Beginning at the line that holds "The width and height of the screenshot is (639, 662).", transcribe each line exactly through the end of the records, and leave any pictures out.

▶ RECORDS FOR THIS TASK:
┄┄┄┄┄┄
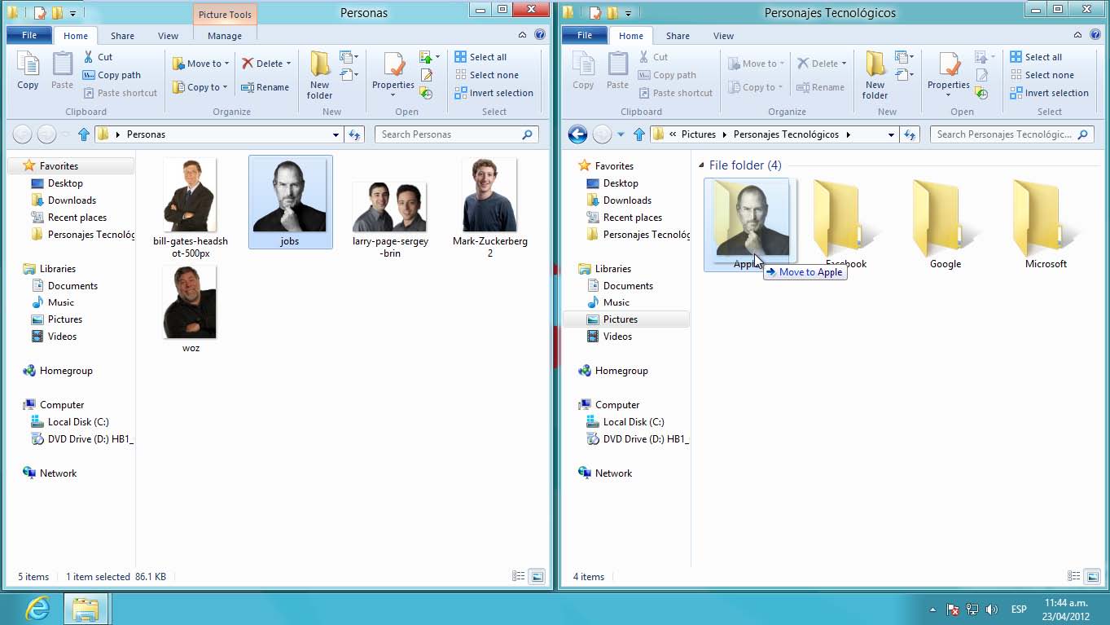
Task: Click refresh button beside Personas address bar
Action: [354, 134]
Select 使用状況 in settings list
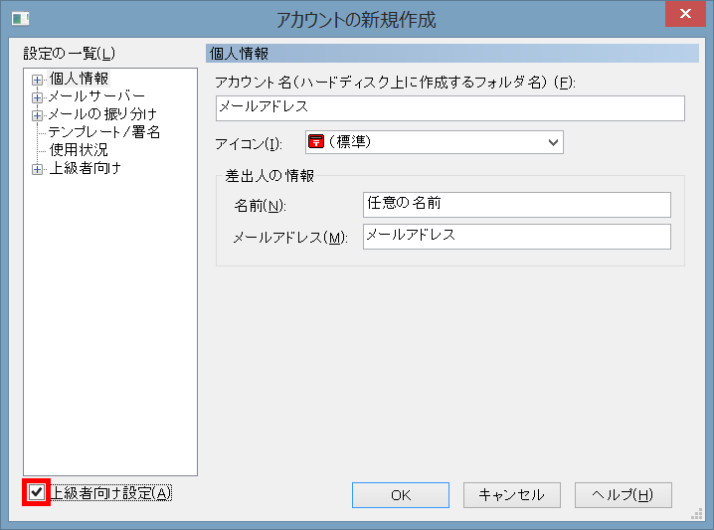The height and width of the screenshot is (530, 714). click(x=79, y=150)
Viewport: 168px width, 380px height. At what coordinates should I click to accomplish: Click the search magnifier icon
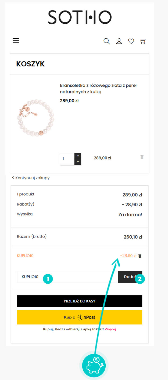pyautogui.click(x=107, y=41)
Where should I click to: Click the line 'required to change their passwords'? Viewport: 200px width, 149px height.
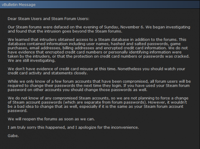point(99,86)
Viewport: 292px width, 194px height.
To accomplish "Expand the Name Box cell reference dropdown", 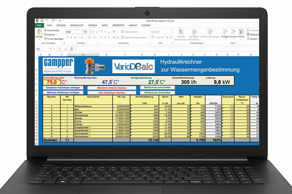I will [50, 49].
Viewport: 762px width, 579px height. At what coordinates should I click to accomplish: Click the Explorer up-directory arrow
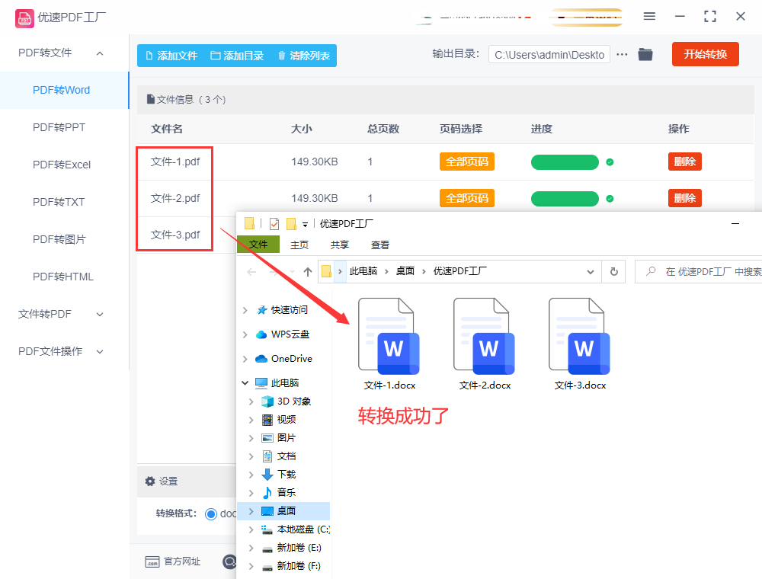(x=308, y=271)
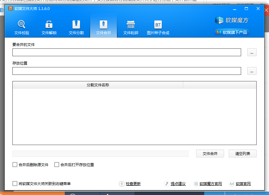The image size is (269, 195).
Task: Open the 文件校验 file verification tool
Action: tap(22, 27)
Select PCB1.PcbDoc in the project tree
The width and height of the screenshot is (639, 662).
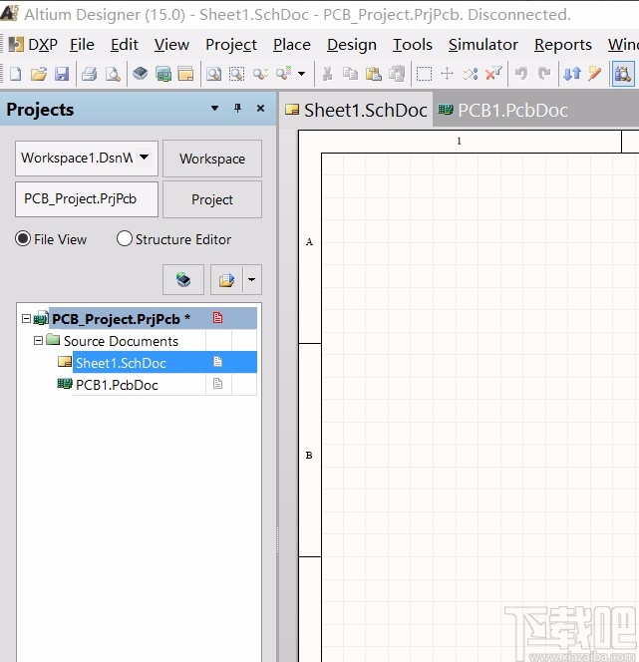(117, 385)
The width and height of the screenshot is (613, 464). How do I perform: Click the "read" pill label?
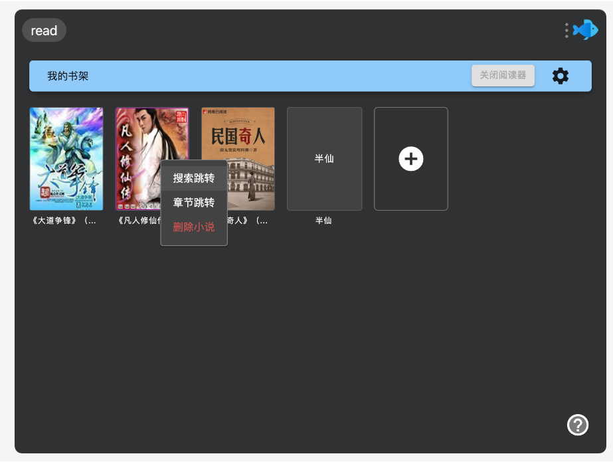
┄┄┄┄┄┄
▶ ANSWER SECTION:
The width and height of the screenshot is (639, 662).
(117, 385)
The width and height of the screenshot is (613, 464). How do I perform: Click the "read" pill label?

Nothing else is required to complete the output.